Re: Konserwacja nadwozia - na co zwrocic uwage?
Widzę z Twojego posta , że jesteś z Tychów czyli do Katowic masz 20 km. Najlepszym adresem jesli chodzi o konserwację
pojazdów jest Pan Herbert Ciepły w Katowicach Piotrowicach, prowadzący swoj warsztat konserwacji od kilkudziesięciu lat.

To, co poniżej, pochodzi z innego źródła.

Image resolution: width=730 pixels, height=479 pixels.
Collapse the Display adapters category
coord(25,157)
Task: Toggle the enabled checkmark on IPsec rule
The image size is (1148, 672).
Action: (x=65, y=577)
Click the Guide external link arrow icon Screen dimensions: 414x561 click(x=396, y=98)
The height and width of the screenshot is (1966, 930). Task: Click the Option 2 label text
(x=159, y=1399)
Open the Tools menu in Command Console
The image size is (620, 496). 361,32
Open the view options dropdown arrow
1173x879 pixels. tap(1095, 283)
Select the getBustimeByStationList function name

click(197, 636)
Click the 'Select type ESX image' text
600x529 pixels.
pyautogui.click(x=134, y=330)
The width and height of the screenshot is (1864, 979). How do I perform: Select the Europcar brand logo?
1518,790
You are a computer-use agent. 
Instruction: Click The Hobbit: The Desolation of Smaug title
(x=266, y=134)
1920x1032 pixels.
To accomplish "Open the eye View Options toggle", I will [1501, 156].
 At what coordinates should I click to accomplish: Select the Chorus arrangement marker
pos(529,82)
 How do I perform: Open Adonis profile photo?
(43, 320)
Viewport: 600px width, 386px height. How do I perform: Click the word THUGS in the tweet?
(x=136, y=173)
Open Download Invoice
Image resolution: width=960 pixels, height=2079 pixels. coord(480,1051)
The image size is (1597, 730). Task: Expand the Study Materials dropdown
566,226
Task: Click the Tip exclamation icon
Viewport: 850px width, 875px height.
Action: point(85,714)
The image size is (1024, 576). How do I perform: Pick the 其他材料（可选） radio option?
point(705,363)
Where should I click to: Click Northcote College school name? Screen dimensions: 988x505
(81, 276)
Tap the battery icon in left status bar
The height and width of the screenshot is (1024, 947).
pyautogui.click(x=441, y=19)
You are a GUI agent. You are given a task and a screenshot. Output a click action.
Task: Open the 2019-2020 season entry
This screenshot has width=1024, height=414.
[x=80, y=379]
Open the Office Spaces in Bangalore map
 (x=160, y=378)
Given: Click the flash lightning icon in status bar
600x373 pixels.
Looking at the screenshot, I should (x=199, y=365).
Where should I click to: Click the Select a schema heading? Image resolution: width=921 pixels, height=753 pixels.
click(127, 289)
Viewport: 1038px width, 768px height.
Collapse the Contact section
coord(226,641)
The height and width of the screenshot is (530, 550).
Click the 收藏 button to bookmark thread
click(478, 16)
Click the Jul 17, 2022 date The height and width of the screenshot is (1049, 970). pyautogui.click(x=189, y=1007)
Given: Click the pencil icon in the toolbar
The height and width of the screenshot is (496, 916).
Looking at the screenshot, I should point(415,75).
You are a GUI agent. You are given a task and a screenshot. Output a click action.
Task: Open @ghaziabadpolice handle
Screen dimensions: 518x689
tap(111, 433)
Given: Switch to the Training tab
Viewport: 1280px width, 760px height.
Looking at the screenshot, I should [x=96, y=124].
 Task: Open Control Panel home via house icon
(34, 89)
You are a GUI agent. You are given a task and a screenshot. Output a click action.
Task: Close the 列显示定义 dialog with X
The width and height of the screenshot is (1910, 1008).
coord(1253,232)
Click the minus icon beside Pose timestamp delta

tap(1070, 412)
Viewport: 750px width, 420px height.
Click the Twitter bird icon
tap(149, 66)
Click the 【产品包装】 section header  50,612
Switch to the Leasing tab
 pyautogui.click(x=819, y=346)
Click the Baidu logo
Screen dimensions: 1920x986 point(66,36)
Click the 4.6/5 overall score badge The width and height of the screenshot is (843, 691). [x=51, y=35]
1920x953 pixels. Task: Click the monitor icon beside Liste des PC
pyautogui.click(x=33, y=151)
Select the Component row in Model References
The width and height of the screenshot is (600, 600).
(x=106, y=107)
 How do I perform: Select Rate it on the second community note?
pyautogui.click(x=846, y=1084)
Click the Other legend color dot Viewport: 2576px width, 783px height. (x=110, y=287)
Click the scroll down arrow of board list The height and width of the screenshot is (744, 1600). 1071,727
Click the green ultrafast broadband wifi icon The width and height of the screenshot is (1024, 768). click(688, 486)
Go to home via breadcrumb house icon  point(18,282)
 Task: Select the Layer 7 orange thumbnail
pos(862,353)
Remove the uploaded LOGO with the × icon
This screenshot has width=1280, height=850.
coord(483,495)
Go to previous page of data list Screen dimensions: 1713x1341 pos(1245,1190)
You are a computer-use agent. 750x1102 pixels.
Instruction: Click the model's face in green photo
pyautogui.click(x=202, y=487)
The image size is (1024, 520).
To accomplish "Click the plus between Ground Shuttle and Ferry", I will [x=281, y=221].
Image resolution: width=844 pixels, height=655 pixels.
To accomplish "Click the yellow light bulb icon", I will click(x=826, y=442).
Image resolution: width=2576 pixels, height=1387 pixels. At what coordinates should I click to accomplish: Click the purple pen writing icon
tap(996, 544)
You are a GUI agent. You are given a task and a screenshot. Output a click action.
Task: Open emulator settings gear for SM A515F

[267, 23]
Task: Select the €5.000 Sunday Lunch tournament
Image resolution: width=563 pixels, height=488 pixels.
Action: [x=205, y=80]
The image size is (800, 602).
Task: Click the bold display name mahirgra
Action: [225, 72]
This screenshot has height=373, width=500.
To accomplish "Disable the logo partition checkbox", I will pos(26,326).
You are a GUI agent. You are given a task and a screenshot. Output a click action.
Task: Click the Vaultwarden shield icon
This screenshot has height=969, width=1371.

Naturalnie jesli masz dostęp do dobrego kanału lub podnośnika możesz spróbować to zrobić sam , o ile nie boisz się
ubrudzić rączek . Wszystkie przekroje zamknięte należy zabezpieczyć preparatem typu ML np. Valvoline Tectyl ML
z specjalną sondą rozpylajacą. Na blachy podwozia , które nie sa zabezpieczone fabrycznie barankiem np.
konieczne jest ich dokładne wymycie ciśnieniowe wodą , po wysuszeniu odtłuszczenie np. zmywaczem do hamulców,następnie
natryśnięcie warstwy podkładu Valvoline poleca w tym celu Tectyl ML ( efekt bardzo dobry - osobiście sprawdzone ).
Po wyschnięciu podkładu , który jednakże nigdy całkowicie nie twardnie, natrysnięcie 2-3 warstw Body Safe Wax Valvoline.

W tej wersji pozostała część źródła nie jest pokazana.